Como disse, este ensinamento é muito profundo e completamente contrário a tudo aquilo que o ego criou e que você vivencia como serviço ao próximo. Por isto, vamos dar um exemplo, buscando na prática a compreensão do ensinamento.
Você tem um cachorro em casa e chega uma visita que não gosta de cachorro. A convivência com esse animal perturba aquele ser humanizado. Apesar disso, você não deve preocupar-se o tempo inteiro em tirar o cachorro que cisma em ficar em volta daquele que está na sua casa.
Veja que falei em não se preocupar e não em não tirar o cachorro de perto. Também não falei para atiçar o cachorro para ficar perto daquele de quem não gosta. O que disse foi que devemos viver o que está acontecendo sem nos preocuparmos se aquilo está servindo de constrangimento ao próximo.

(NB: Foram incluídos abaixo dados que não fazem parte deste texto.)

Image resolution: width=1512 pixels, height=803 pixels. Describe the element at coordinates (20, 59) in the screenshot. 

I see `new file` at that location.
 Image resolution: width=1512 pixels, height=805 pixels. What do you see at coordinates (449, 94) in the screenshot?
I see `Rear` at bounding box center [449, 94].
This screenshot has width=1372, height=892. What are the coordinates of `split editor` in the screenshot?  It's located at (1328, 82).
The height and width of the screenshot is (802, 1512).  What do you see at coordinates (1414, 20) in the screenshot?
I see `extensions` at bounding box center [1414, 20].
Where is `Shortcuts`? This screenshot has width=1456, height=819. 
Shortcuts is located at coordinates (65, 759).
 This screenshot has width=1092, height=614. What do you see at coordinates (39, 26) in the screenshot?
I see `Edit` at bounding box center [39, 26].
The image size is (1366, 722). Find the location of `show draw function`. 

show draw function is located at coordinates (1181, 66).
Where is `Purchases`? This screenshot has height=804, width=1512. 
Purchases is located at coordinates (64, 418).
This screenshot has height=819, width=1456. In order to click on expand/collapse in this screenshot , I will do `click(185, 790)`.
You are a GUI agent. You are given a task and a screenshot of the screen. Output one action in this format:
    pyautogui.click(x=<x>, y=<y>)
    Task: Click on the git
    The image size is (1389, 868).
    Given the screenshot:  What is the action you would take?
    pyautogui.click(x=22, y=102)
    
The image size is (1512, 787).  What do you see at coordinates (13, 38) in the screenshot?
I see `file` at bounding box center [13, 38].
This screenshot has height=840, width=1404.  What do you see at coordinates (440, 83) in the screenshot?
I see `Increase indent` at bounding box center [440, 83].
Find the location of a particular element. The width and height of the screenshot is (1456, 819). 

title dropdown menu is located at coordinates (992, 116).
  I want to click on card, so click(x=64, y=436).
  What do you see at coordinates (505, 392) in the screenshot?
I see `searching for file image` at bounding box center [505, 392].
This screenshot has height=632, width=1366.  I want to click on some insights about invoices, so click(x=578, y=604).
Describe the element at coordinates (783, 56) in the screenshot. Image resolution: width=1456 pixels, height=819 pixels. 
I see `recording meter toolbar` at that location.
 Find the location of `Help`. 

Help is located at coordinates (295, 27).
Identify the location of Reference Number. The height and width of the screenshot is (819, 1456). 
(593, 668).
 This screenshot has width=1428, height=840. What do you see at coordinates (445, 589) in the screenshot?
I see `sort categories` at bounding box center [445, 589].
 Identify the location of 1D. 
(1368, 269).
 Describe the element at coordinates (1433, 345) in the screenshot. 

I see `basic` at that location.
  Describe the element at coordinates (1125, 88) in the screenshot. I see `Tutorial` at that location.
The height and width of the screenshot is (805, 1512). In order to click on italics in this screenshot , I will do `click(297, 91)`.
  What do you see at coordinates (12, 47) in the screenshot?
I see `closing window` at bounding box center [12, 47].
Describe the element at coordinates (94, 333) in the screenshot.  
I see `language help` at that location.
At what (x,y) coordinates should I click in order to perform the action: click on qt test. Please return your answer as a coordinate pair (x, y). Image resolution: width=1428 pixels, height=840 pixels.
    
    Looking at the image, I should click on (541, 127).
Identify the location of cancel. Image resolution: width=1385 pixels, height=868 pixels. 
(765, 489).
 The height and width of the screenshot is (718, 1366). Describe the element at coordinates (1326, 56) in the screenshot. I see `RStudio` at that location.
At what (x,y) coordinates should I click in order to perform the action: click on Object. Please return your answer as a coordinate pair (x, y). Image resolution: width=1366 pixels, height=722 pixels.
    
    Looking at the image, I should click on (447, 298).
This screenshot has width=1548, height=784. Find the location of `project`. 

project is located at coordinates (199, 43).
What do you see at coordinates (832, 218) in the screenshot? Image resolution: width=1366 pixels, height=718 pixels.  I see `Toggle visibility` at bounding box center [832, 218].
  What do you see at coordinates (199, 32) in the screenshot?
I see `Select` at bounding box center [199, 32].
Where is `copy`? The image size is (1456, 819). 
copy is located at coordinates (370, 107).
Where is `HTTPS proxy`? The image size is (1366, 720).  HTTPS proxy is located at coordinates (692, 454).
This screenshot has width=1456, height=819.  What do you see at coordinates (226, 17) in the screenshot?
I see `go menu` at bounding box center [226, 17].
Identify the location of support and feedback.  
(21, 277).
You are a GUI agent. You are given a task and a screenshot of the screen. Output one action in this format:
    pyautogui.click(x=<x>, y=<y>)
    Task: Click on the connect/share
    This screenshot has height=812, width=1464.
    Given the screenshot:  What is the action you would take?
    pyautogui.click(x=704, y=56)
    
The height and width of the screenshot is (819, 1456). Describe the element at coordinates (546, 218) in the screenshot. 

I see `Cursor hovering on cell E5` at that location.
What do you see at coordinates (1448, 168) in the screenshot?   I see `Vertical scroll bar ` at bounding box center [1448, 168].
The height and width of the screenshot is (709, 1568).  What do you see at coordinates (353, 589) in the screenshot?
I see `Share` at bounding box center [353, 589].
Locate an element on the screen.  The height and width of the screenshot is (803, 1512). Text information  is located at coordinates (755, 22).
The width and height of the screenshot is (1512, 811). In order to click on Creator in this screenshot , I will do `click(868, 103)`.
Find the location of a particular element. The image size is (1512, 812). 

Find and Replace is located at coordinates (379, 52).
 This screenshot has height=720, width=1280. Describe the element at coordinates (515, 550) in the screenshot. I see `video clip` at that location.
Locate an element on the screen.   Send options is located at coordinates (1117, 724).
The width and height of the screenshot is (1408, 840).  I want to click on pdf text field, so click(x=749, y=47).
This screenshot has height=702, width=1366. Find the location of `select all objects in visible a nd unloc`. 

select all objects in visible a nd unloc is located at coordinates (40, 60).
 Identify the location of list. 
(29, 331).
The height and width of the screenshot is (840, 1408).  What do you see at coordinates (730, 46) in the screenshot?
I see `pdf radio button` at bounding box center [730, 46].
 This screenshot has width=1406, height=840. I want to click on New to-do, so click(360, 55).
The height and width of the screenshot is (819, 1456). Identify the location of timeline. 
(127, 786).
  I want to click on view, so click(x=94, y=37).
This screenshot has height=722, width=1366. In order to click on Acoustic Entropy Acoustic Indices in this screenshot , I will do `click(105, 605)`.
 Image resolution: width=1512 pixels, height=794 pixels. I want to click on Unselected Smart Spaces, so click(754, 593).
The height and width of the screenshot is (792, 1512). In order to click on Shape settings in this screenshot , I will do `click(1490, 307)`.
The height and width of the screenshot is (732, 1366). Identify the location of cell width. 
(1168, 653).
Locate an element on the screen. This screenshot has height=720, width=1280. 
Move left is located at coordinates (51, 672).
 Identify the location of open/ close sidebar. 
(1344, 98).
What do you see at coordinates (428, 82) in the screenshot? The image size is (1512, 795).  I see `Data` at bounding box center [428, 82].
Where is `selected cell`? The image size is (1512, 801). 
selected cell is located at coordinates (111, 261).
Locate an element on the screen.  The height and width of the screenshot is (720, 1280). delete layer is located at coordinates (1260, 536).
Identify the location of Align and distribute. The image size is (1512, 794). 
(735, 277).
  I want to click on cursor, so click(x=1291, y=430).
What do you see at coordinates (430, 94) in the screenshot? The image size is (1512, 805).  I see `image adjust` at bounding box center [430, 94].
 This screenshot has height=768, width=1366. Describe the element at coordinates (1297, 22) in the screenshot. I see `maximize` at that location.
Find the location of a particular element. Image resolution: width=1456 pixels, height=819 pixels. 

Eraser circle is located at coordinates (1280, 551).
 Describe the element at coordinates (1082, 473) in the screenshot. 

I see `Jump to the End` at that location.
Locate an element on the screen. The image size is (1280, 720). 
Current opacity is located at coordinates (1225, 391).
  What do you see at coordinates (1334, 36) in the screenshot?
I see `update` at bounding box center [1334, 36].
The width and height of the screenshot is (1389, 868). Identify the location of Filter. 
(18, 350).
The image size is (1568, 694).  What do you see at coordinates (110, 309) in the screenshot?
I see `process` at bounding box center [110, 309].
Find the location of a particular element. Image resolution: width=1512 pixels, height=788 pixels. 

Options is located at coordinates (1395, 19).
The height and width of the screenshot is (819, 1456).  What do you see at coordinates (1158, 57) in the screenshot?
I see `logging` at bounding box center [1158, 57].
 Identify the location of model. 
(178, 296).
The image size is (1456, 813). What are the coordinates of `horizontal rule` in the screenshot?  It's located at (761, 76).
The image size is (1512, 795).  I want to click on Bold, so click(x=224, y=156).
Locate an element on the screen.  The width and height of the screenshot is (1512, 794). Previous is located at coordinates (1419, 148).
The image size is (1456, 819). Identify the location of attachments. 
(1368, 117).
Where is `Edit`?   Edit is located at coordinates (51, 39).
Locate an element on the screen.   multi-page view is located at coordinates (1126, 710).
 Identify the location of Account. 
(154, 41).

Os atos acontecem independentemente da sua vontade ou de qualquer outro ser universal. São acontecimentos gerados por Deus, obedecendo aos carmas que todos os seres possuem. Portanto, se Deus tirou o cachorro, era o carma daquele ser, mas se o animal voltou, essa era a única realidade que poderia acontecer.
NOTA – Conclusões que compõem o ensinamento Deus Causa Primária de todas as coisas trazido por todos os mestres ao afirmar que apenas a vontade de Deus se realiza e do ensinamento trazido pelo Espírito da Verdade na pergunta 258 de “O Livro dos Espíritos” quando afirma que o livre arbítrio do espírito consiste na escolha antes da encarnação das provas que vivenciará.
O ser universalizado conhece essa realidade e não vivencia o poder de agir livremente no mundo de Deus que o ego assegura que tem para separá-lo do Pai. Por isso, não vive os acontecimentos, mas apenas os assiste. Sua preocupação não está em fazer, mas em como reagir a eles. Como Krishna ensina: o verdadeiro sábio repousa em Mim e assiste a sua vida.
Portanto, se o cachorro saiu de perto daquele que não gosta do animal, é porque Deus o tirou, mesmo que se imagine como criador da ação. No entanto, se não saiu, não foi também porque não o tirou, mas porque o Pai o colocou ali. Você nada pode fazer com relação a isso.
Não fique preocupado com o que está acontecendo, pois independe da sua vontade, mas sim do comando do Senhor Supremo do Universo, que nunca deixará de proporcionar aos seres humanizados uma oportunidade para se libertarem de suas verdades individualizadas. Preocupe-se em manter a sua equanimidade, pois a prova também é para você.
Ficando preocupado, não conseguirá manter-se equânime, pois estará pendendo para um lado: o desejo de não deixar que o outro se perturbe. Sua aparente caridade, na verdade, é uma busca de satisfação individual, pois ela é gerada pelo aprisionamento a um desejo seu oriundo de uma paixão: satisfazer o próximo.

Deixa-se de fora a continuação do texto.